Atmosferę wokół europejskiej gospodarki pogorszyły również nieco opublikowane dzisiaj dane makroekonomiczne. Z Wielkiej Brytanii przedstawiono drugi odczyt dynamiki PKB za III kwartał. Zarówno w ujęciu kwartalnym jak i rocznym okazała się ona niższa od oczekiwań. Niższy zarówno od prognoz jak i wartości z poprzedniego miesiąca okazał się przedstawiony ze strefy euro indeks PMI, mierzący koniunkturę w sektorze usług. Jednak w dalszym ciągu znajduje się on powyżej poziomu 50 punktów co oznacza rozwój w danej dziedzinie. Optymistyczną informacją był natomiast wzrost indeksu PMI w przemyśle.
Dzisiejsze, niezbyt korzystne doniesienia z europejskiej gospodarki nie oznaczają jeszcze, iż inwestorzy odwrócą się teraz od euro i rozpoczną masowe kupno dolara. W dalszym ciągu możliwe są wzrosty kursu EUR/USD do poziomu psychologicznej bariery 1,50. Rośnie jednak prawdopodobieństwo silniejszej jego korekty, która mogłaby nastąpić już w grudniu.

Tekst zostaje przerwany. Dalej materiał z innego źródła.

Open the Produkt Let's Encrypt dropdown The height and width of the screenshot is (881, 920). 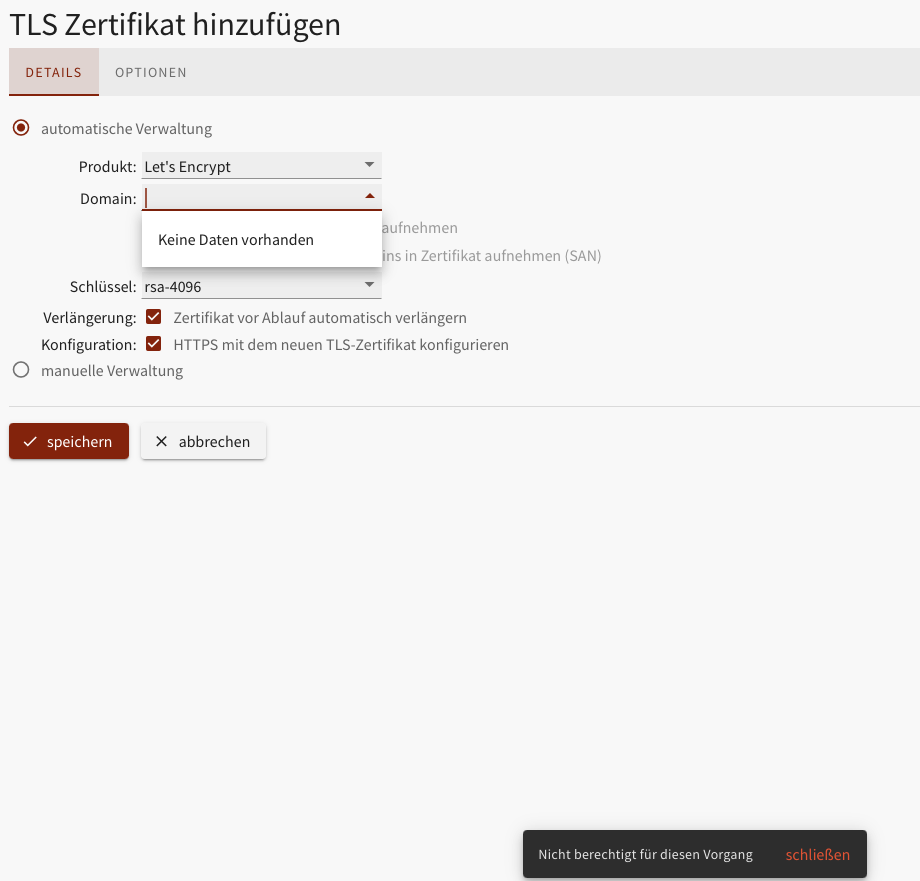250,166
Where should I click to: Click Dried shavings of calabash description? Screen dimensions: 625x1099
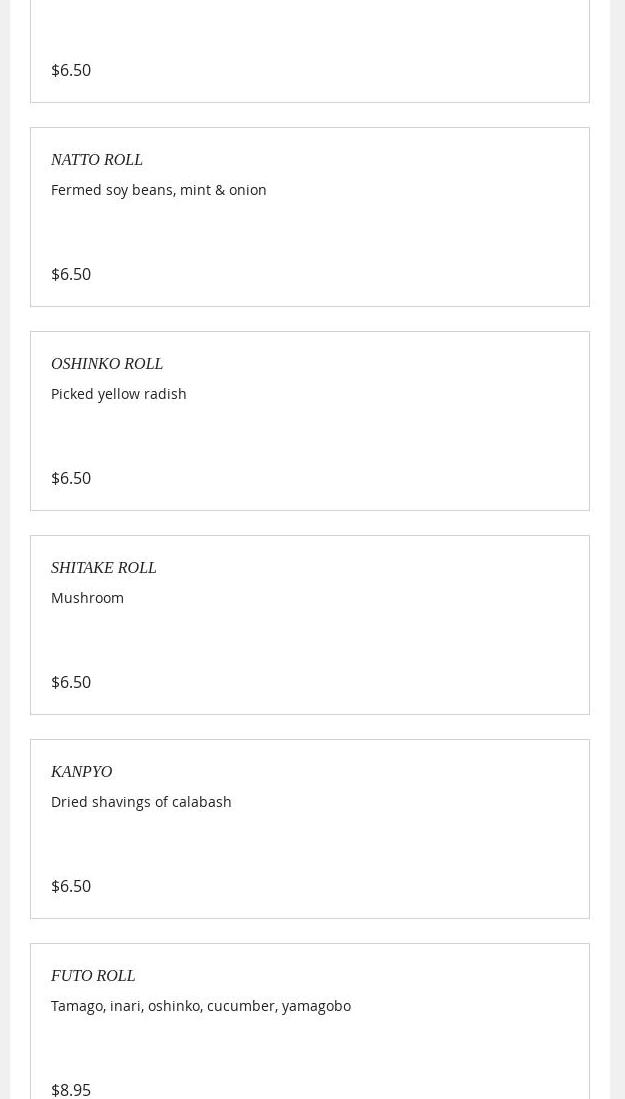pyautogui.click(x=141, y=802)
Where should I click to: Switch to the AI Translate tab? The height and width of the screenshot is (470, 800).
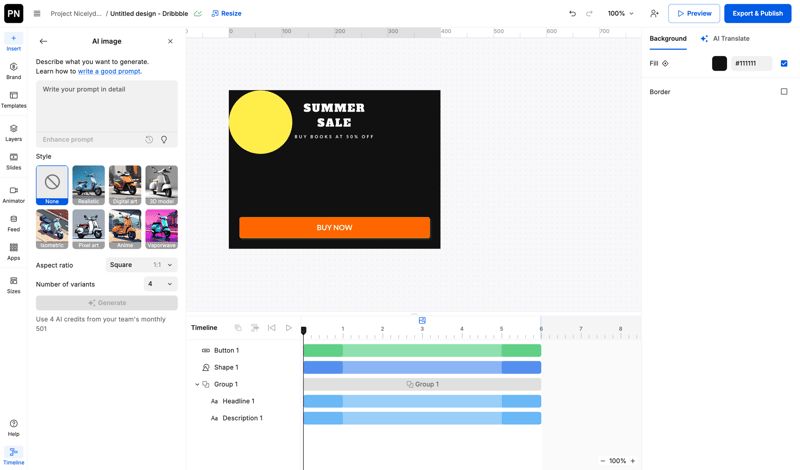pos(725,39)
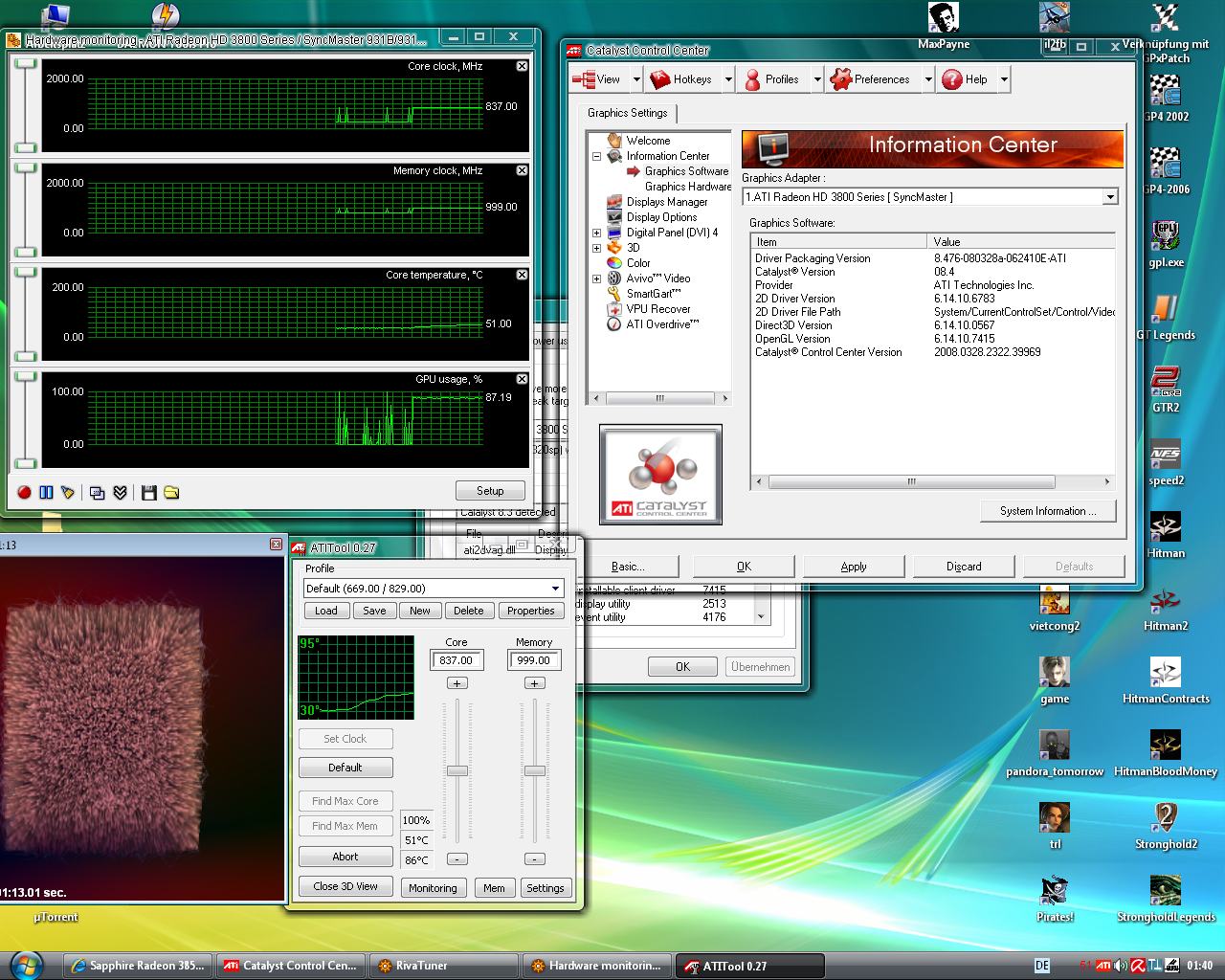This screenshot has height=980, width=1225.
Task: Click the red record button in hardware monitoring
Action: tap(24, 492)
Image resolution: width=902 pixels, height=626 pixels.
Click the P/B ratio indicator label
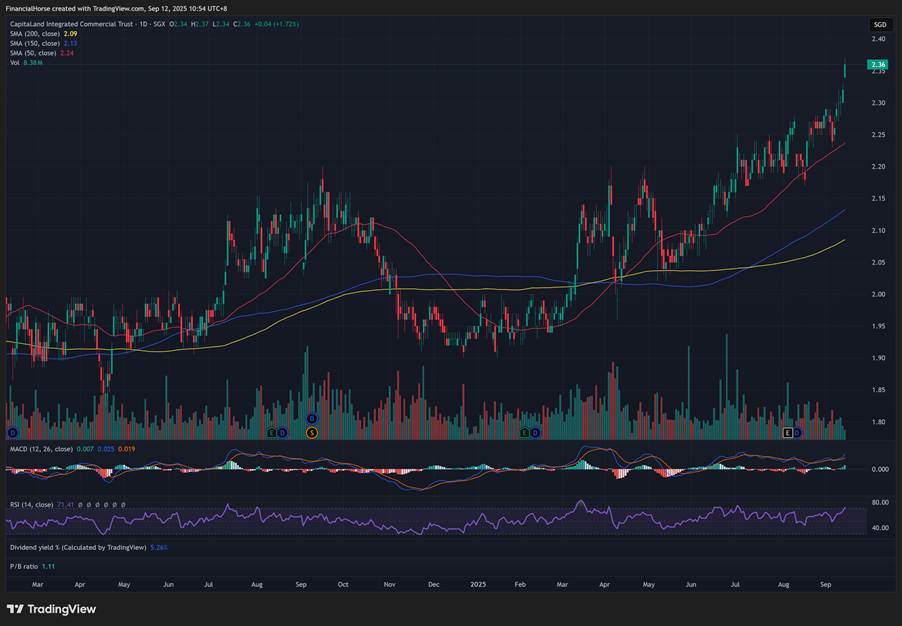tap(25, 566)
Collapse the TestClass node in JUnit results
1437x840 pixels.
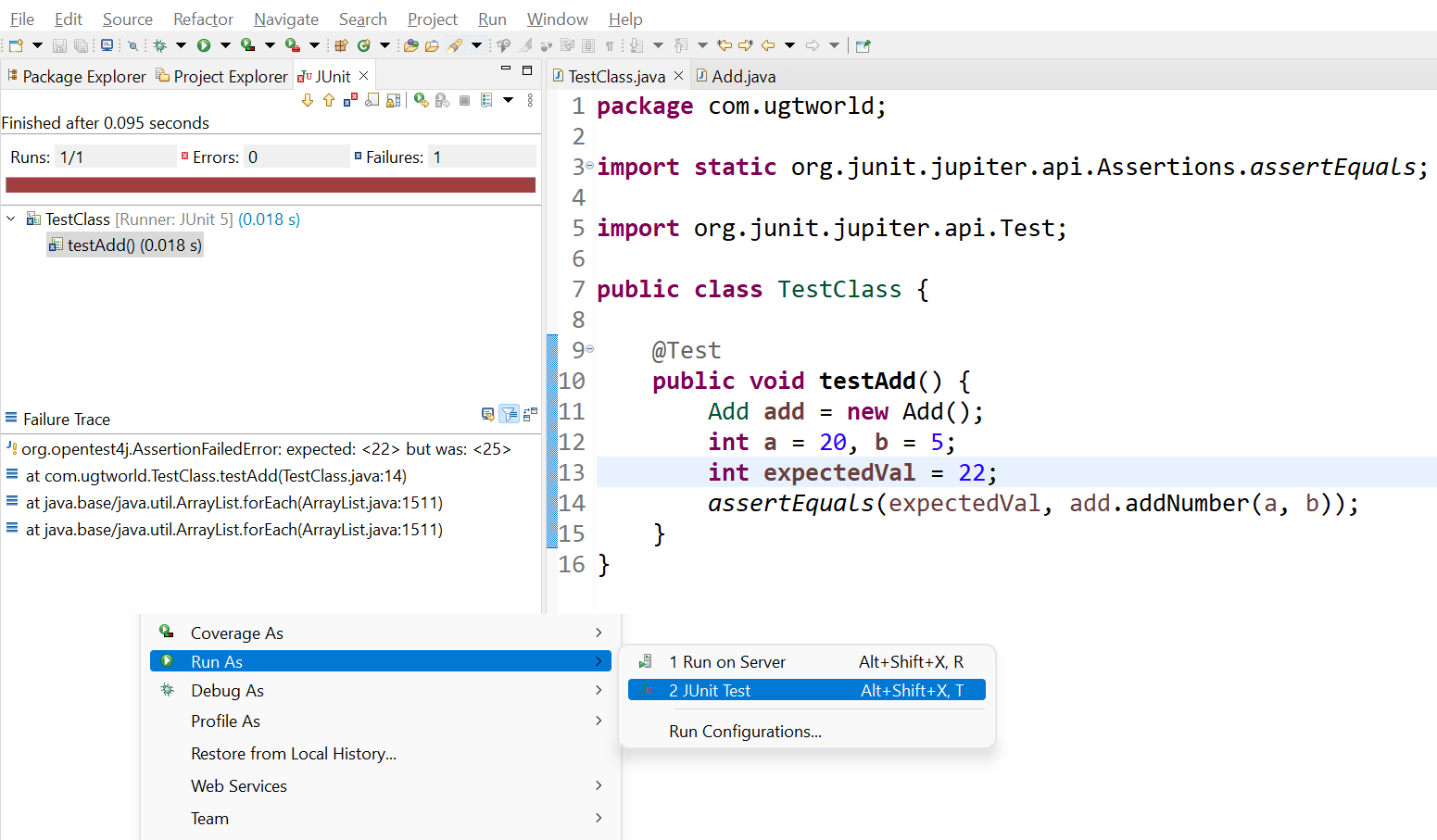pyautogui.click(x=11, y=219)
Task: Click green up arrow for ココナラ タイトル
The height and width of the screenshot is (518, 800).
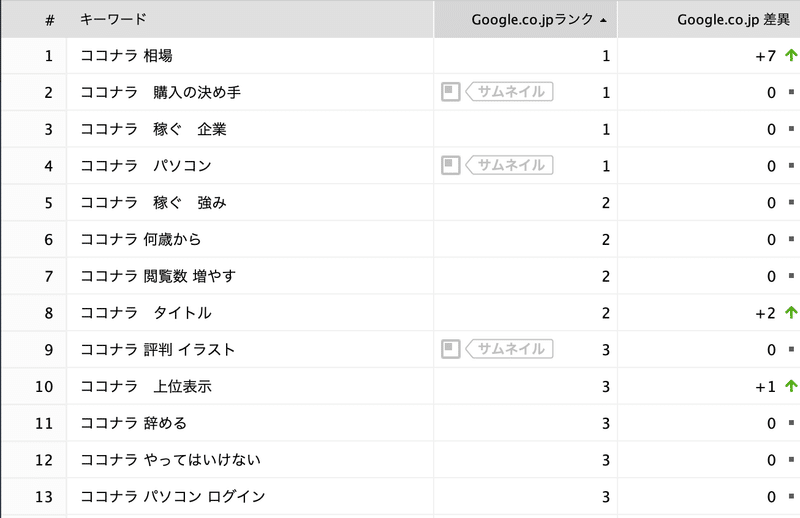Action: pyautogui.click(x=791, y=312)
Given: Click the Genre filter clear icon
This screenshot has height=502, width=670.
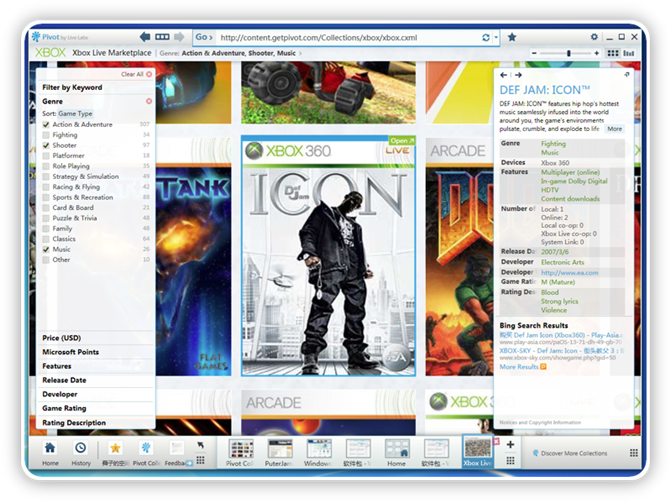Looking at the screenshot, I should coord(149,101).
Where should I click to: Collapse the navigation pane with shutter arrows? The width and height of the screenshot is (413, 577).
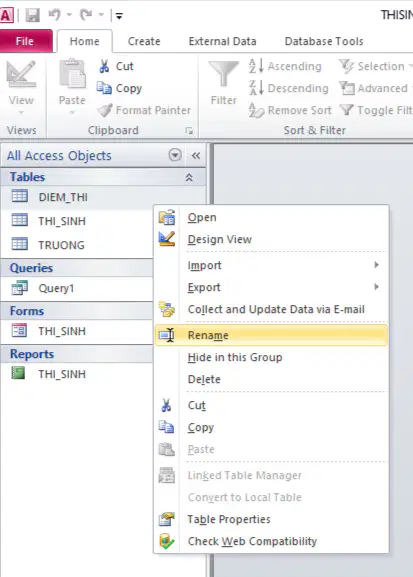[x=196, y=156]
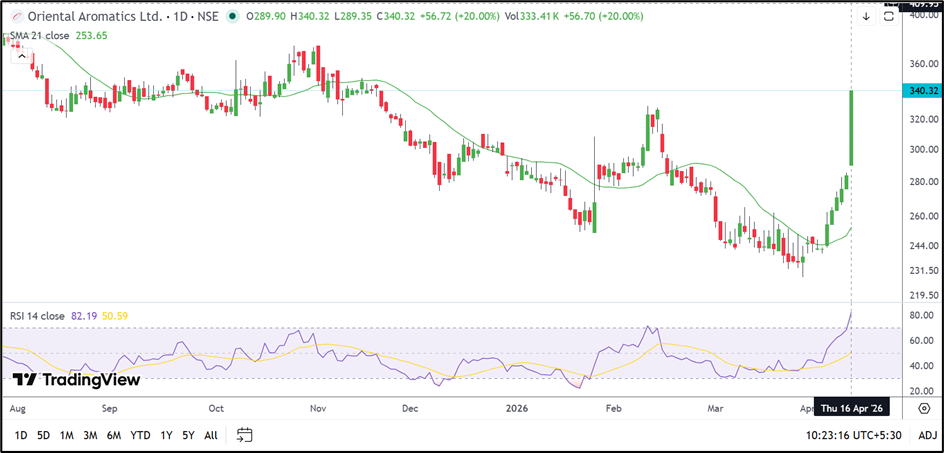Click the down arrow button at top right
944x453 pixels.
866,17
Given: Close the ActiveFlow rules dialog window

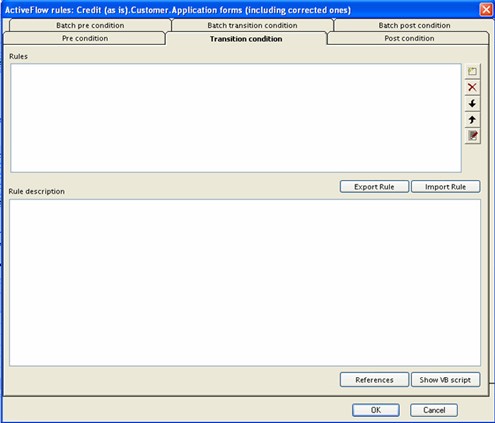Looking at the screenshot, I should point(486,9).
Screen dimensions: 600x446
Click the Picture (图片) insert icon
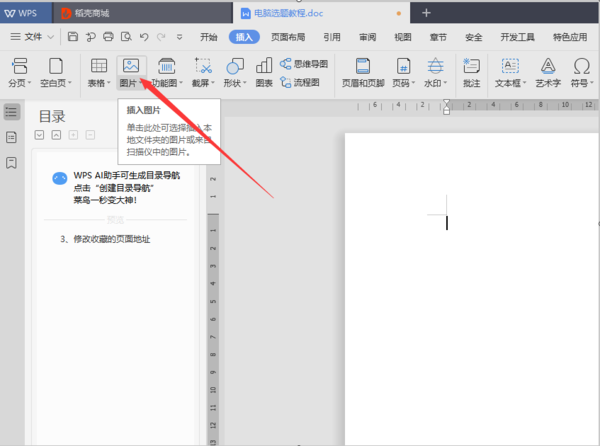click(130, 66)
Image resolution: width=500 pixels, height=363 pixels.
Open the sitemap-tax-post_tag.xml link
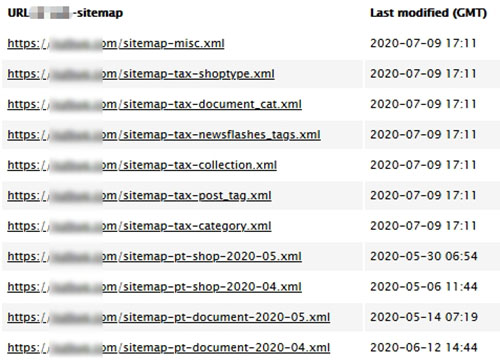pyautogui.click(x=139, y=196)
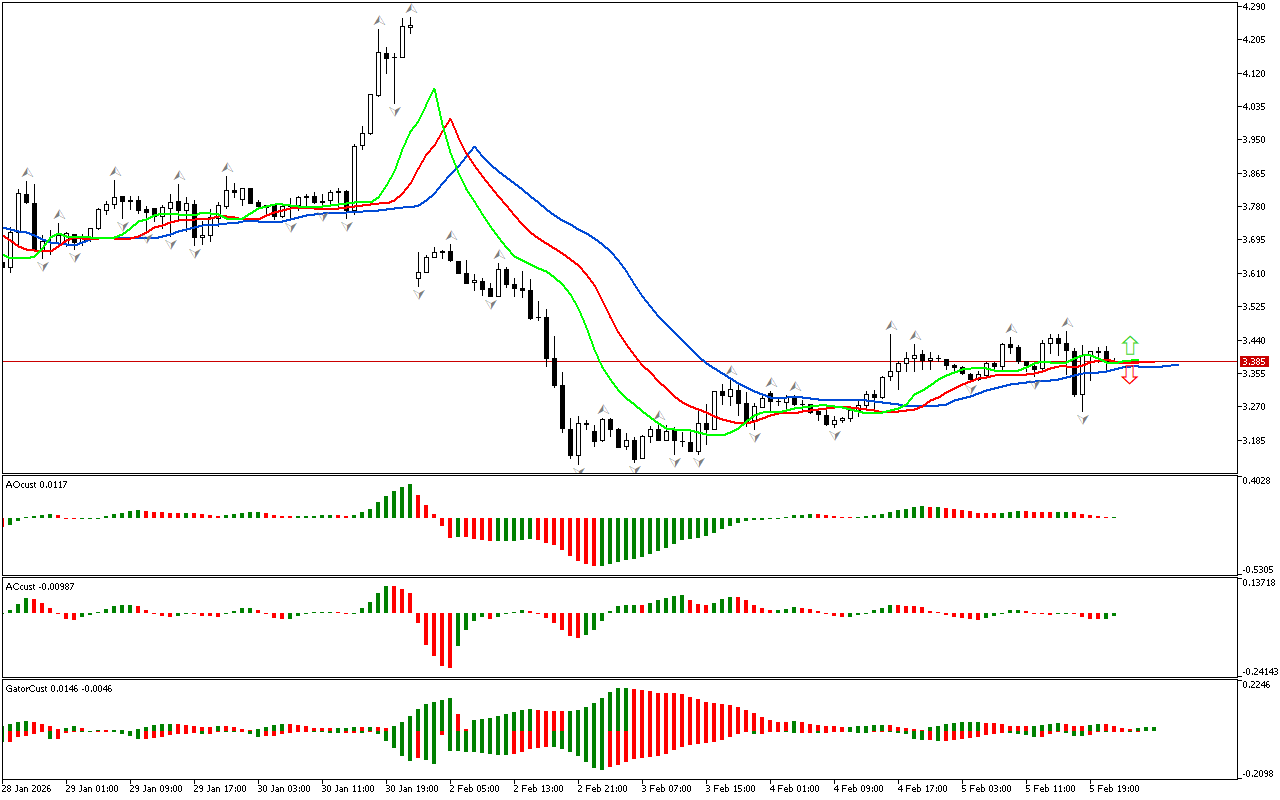The image size is (1280, 800).
Task: Select the peak of the blue Alligator line
Action: [x=474, y=147]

Wartość euro wyrażana w polskiej walucie podczas dzisiejszej sesji pozostawała stabilna, kontynuując wahania w zakresie 3,68-3,6950. Kurs USD/PLN po odreagowaniu poranny spadków kształtował się w pobliżu poziomu 2,49. Na notowania rodzimej waluty nie wpłynęły znacząco opublikowane dziś z Polski dane makro na temat inflacji bazowej. Wskaźnik ten w październiku osiągnął nieco wyższy od oczekiwań poziom 1,4% r/r, wzrastając z 1,2% we wrześniu.